13. An antibody or epitope-binding fragment or derivative thereof as claimed in claim 12, wherein said antibody or epitope-binding fragment or derivative thereof is capable of binding to Factor .alpha.XIIa and or to Factor .beta.XIIa or to 53Kd Factor XIIa, and has a corrected cross-reactivity with un-activated Factor XII of 0.1% or less.

14. An antibody or epitope-binding fragment or derivative thereof as claimed in one of claims 12 to 13, wherein said antibody or epitope-binding fragment or derivative thereof is a monoclonal antibody or epitope-binding fragment or derivative thereof.

15. An antibody or epitope-binding fragment or derivative thereof as claimed in claim 14 when directly or indirectly dependent on claim 12, wherein said antibody or epitope binding fragment or derivative thereof is mAb 2/215 or an analogue thereof or mAb 201/9 or an analogue thereof or an epitope binding fragment or derivative of mAb 2/215 or an analogue thereof or of mAb 201/9 or an analogue thereof.

16. An antibody or epitope-binding fragment or derivate thereof as claimed in any of claims 12 to 15 which is a Fab fragment or a(Fab)2 fragment

17. An antibody or epitope-binding fragment or derivative thereof as claimed in any of claims 12 to 16 which is a humanised antibody or epitope-binding fragment or derivative thereof.

18. A pharmaceutical composition comprising an antibody or epitope-binding fragment or derivative thereof as defined in any of claims 12 to 17 together with a pharmaceutically acceptable carrier.

19. Use of an antibody or epitope-binding fragment or derivative thereof as defined in one of claims 12 to 17 in the manufacture of a medicament for preventing arterial thrombosis in a subject.

20. Use as claimed in claim 19, wherein said subject is as defined in any one of claims 5 to 7 or wherein said medicament is for administration as defined in claim 3 or claim 4.

21. An antibody or epitope-binding fragment or derivative thereof, as defined in one of claims 12 to 17 for use as a medicament for preventing arterial thrombosis in a subject

22. An antibody or epitope-binding fragment or derivative as claimed in claim 21, wherein said subject is as defined in any one of claims 5 to 7 or wherein said medicament is for administration as defined in claim 3 or claim 4.

23. A method of predicting the risk of subsequent restenosis in a subject elected to undergo percutaneous coronary intervention comprising measuring the level of activated Factor XIIa in the blood of said subject and assigning said subject to a high risk group if the subject's plasma concentration of activated factor XIIa is significantly different to that of a reference population or if the subject's plasma concentration of activated Factor XIIa increases by a factor significantly different to that of a reference population following administration to said subject of heparin and contrast agent in preparation for angioplasty.

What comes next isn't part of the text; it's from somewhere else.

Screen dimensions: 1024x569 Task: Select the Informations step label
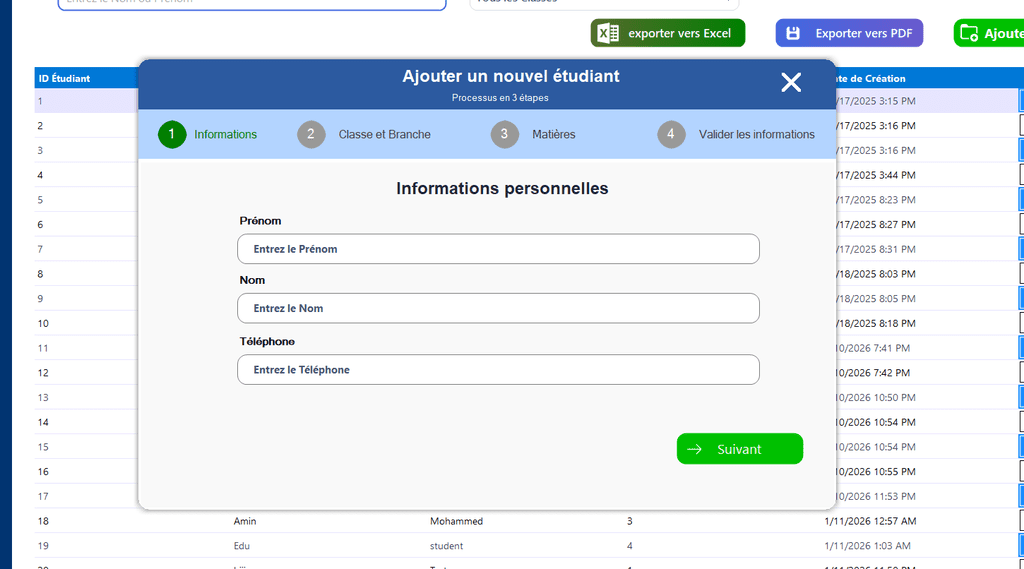pyautogui.click(x=225, y=134)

24. An in vivo imaging agent comprising an antibody or epitope-binding fragment or derivative thereof as defined in any one of claims 12 to 17 attached to a marker moiety.

25. An in vivo imaging agent as claimed in claim 24 wherein said marker moiety is a radiolabel or a fluorochrome.

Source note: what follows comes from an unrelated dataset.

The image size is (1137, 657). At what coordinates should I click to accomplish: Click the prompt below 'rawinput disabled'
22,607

26. A method of imaging sites of thrombus formation in a subject comprising administering to said subject an in vivo imaging agent as claimed in claim 26 or claim 25 followed by the detection of the imaging agent marker moiety in vivo.

27. A therapeutic agent comprising an antibody or epitope-binding fragment of derivate thereof as defined in any one of claims 12 to 17 attached to a therapeutic compound.

28. A therapeutic agent as claimed in claim 27, wherein said therapeutic compound is a thrombolytic agent.

29. A therapeutic agent as claimed in claim 27, wherein said therapeutic compound is an inhibitor of platelet aggregation.

30. A therapeutic agent as claimed in claim 27, wherein said therapeutic compound is streptokinase, urokinase, tissue plasminogen activator (tPA), Tirofiban, Clopidogrel or Tenecteplase.

31. A method of treating a disease characterised by undesirable thrombus formation in a subject comprising administering to said subject a therapeutic agent as defined in any one of claims 27 to 30.